Target has not commented publicly on the detention of store employees. CEO Michael Videlek, who became CEO of Target on February 2, sent a video message to the company’s 400,000 workers two days after a Border Patrol agent and a Customs and Border Protection officer shot and killed a Minneapolis resident. Alex Pretty On January 24th.
“The violence and loss of life in our community is very painful,” Fedelke said, but he did not mention the immigration crackdown or the fatal shooting of Preeti, an intensive care unit nurse at a US Veterans Affairs medical center in Minneapolis. Rene is gooda mother of three, was shot in her car by an ICE agent.
He was my friend One of 60 CEOs of Minnesota-based companies Who, in the wake of Pretty’s death, signed an open letter “calling for the immediate de-escalation of tensions and for state, local and federal officials to work together to find real solutions.”
The protests over its alleged failure to oppose the immigration crackdown in Minnesota come a year after Target faced protests Boycott Because of the company’s decision Rolling back diversity, equity and inclusion initiatives. At the time, critics said the decision represented a betrayal of retail giant Target’s philanthropic commitment to fighting racial disparities and promoting progressive values in liberal Minneapolis and beyond.
The retail chain is also experiencing persistent sales distress. Critics complained about the shaggy stores missing out Taste at budget prices Which earned the long-time retailer the nickname “Tarzhay.”

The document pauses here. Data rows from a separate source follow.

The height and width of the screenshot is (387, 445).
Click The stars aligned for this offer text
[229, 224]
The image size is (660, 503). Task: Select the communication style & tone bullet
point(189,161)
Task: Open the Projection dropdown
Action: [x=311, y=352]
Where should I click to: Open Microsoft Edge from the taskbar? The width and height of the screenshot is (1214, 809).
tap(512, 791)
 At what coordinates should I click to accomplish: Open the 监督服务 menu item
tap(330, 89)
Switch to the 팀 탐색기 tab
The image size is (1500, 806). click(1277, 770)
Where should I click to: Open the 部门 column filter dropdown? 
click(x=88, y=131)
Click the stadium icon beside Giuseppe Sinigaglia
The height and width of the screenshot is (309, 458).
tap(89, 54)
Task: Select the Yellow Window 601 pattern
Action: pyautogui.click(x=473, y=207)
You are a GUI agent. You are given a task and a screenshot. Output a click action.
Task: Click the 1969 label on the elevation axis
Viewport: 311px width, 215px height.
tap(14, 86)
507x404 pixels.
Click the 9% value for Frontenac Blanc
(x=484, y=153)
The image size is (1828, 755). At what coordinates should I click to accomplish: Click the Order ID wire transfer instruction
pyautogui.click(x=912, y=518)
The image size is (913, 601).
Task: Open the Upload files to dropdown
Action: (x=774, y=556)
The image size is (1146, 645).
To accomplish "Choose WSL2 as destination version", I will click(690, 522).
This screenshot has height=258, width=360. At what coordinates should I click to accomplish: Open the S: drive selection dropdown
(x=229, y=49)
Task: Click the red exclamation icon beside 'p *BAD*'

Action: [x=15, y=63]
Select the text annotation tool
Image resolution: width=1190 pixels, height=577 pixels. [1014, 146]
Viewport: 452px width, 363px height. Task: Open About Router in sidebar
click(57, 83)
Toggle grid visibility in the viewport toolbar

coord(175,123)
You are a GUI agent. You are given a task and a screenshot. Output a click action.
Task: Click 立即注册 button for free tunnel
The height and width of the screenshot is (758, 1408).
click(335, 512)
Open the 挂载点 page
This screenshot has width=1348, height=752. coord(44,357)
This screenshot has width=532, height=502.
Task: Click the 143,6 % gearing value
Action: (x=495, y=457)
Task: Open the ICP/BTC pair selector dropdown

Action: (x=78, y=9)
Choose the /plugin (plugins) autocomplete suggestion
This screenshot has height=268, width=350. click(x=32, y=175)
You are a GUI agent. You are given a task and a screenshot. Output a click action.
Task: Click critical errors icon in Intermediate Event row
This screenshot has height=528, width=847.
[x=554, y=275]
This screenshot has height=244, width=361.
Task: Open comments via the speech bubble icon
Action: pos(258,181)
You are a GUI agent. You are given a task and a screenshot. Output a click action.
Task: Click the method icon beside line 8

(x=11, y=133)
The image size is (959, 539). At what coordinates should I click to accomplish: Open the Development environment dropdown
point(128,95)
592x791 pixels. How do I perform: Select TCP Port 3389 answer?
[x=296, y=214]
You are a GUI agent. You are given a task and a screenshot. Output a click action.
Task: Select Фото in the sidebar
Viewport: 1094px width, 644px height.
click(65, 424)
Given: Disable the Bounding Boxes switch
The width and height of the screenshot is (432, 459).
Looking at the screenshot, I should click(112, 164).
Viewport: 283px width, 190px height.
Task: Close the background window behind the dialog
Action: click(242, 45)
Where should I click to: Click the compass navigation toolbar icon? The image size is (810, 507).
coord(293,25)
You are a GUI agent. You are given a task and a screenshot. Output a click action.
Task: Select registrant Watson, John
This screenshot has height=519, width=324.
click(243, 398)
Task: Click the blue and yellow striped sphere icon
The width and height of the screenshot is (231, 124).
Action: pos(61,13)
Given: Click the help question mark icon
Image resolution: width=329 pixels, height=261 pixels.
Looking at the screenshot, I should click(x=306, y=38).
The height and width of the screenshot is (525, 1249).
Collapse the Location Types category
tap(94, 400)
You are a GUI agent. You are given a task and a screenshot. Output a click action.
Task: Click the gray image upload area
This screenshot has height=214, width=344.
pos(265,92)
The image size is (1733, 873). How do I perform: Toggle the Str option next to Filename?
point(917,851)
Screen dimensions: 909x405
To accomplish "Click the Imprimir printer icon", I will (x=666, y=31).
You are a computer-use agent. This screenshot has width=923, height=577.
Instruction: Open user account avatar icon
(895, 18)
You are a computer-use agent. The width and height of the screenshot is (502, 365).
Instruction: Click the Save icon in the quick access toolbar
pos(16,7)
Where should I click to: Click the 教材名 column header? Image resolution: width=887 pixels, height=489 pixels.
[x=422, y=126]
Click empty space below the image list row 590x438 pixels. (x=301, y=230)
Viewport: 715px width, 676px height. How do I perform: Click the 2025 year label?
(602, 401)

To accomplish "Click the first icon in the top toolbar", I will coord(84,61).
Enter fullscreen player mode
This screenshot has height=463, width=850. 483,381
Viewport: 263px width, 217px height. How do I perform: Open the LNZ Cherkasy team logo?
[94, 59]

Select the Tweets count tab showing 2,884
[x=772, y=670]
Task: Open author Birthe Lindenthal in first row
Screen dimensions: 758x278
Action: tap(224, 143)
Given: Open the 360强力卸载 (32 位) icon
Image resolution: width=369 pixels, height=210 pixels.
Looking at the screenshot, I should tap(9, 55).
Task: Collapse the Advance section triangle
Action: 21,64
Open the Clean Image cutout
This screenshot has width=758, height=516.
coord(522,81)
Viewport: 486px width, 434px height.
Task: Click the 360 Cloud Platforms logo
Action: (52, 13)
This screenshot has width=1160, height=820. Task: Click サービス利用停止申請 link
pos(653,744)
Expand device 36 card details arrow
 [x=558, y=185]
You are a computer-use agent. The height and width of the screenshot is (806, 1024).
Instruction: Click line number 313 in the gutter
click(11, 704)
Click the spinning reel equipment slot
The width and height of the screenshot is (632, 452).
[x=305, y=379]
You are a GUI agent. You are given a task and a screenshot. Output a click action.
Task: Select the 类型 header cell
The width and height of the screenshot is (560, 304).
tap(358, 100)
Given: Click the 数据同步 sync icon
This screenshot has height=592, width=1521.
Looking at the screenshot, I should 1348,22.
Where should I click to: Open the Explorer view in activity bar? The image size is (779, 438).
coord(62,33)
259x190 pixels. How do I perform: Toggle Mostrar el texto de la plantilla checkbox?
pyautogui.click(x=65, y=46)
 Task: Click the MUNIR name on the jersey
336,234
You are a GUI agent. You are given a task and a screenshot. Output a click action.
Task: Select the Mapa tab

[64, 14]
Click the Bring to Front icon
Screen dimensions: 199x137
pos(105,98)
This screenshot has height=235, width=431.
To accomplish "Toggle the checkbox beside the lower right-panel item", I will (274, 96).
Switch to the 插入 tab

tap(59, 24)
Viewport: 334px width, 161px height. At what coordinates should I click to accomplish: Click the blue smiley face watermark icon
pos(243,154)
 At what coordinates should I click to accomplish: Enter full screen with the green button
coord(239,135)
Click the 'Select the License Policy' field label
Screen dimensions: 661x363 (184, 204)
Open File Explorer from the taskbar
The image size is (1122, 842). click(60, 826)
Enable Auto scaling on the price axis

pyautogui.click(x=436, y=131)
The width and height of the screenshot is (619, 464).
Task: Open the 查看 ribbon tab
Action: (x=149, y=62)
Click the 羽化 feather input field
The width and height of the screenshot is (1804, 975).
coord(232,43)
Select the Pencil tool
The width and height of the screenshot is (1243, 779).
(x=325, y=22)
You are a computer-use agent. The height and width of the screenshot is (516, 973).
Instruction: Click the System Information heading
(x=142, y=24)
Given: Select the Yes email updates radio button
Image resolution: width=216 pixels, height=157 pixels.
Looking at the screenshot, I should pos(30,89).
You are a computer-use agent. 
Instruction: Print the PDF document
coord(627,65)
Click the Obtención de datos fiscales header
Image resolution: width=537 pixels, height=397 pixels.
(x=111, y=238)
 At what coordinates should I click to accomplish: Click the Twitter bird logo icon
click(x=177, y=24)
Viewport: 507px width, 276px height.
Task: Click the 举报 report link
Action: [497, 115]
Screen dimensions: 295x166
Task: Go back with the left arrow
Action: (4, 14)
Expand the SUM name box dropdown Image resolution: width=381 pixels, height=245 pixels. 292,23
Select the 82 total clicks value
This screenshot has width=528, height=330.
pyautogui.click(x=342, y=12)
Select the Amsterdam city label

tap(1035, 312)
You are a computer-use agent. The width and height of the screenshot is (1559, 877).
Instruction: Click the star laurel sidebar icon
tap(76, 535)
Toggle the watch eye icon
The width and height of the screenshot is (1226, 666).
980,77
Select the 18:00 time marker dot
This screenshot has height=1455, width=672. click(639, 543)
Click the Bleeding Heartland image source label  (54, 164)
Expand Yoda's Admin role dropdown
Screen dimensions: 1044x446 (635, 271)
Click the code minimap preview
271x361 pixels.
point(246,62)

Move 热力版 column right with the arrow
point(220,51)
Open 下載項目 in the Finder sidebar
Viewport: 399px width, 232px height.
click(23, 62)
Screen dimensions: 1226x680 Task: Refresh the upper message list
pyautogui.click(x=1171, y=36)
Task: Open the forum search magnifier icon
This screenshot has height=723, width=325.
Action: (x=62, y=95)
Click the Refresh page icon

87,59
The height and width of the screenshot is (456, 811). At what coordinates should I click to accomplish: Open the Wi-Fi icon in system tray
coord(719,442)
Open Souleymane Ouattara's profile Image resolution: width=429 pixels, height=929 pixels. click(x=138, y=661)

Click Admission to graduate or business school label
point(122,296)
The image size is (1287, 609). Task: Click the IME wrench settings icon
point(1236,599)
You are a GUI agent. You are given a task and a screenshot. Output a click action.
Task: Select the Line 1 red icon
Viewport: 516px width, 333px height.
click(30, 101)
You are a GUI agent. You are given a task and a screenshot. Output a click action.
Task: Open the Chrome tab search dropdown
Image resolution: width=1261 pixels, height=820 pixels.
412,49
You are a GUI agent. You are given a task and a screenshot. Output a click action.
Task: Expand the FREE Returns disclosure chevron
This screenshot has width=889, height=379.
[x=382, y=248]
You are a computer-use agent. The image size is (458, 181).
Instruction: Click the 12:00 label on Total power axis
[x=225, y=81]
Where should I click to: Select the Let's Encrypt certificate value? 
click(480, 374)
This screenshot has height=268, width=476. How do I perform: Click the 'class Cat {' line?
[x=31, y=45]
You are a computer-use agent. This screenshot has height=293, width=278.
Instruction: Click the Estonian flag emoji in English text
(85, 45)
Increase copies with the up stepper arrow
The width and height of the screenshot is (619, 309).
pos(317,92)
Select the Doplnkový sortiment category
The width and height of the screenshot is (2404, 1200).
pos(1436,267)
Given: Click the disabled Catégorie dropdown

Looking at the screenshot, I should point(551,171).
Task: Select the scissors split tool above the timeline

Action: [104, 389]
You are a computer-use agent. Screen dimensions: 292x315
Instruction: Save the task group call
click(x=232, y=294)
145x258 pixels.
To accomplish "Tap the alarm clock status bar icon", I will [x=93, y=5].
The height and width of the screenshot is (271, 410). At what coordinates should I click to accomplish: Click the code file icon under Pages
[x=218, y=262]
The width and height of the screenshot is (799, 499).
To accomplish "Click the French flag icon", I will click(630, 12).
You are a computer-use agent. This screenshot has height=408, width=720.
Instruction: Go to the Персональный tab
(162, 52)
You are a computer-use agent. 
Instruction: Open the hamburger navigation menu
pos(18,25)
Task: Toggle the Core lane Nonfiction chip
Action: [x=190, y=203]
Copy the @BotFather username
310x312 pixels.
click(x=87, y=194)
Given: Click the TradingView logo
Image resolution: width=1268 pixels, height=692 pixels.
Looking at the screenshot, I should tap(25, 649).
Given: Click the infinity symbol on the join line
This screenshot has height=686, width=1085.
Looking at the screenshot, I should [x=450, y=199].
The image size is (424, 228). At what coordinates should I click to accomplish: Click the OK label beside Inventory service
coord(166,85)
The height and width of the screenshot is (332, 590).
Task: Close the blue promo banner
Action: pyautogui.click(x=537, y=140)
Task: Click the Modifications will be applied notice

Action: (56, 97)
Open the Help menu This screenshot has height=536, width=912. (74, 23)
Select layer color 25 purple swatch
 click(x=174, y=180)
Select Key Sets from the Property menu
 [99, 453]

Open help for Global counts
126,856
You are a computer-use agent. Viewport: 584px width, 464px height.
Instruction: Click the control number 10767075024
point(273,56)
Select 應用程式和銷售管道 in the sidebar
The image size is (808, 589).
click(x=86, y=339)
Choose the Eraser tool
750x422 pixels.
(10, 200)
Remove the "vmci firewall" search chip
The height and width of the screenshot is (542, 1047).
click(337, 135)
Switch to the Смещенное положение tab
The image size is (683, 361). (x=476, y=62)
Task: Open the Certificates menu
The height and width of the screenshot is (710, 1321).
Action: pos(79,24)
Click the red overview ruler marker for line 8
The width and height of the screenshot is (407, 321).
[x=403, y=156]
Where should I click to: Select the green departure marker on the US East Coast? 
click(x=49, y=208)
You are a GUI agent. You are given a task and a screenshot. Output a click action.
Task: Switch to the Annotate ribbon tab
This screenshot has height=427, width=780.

While Wednesday’s protests targeted a small portion of the company’s roughly 2,000 stores, the negative attention served as another distraction from Target’s business, according to Neil Saunders, managing director of the retail division at market research firm GlobalData.
“This has hijacked the agenda,” Saunders said. “And it’s kind of a distraction for Target that they wouldn’t rather have.”
In recent days, a national coalition of Mennonite congregations have held nearly a dozen demonstrations inside and outside Target stores across the country, singing and urging Target to publicly call on Congress to defund Immigration and Customs Enforcement, among other demands.
A spokesperson for Mennonite Action said the coalition was not officially associated with Ice Out but was following in the footsteps of organizers in Minneapolis.
The group was not planning any actions Wednesday but was planning individual events over the weekend at Targets in a few towns and cities, including Pittsburgh and Harrisonburg, Virginia, said the Rev. Joanna Lawrence Schenk, associate pastor at First Mennonite Church of San Francisco. She estimated that by the end of the weekend more than 1,000 congregation members would have participated.
Schenk noted that Mennonites sing “This Little Light of Mine” and other gospel songs and hymns.
“The singing was an expression of our love for our immigrant neighbors who are in danger now and who are also part of our parish,” she said. “For us, it’s not just about solidarity with others, it’s also about protecting vulnerable people.”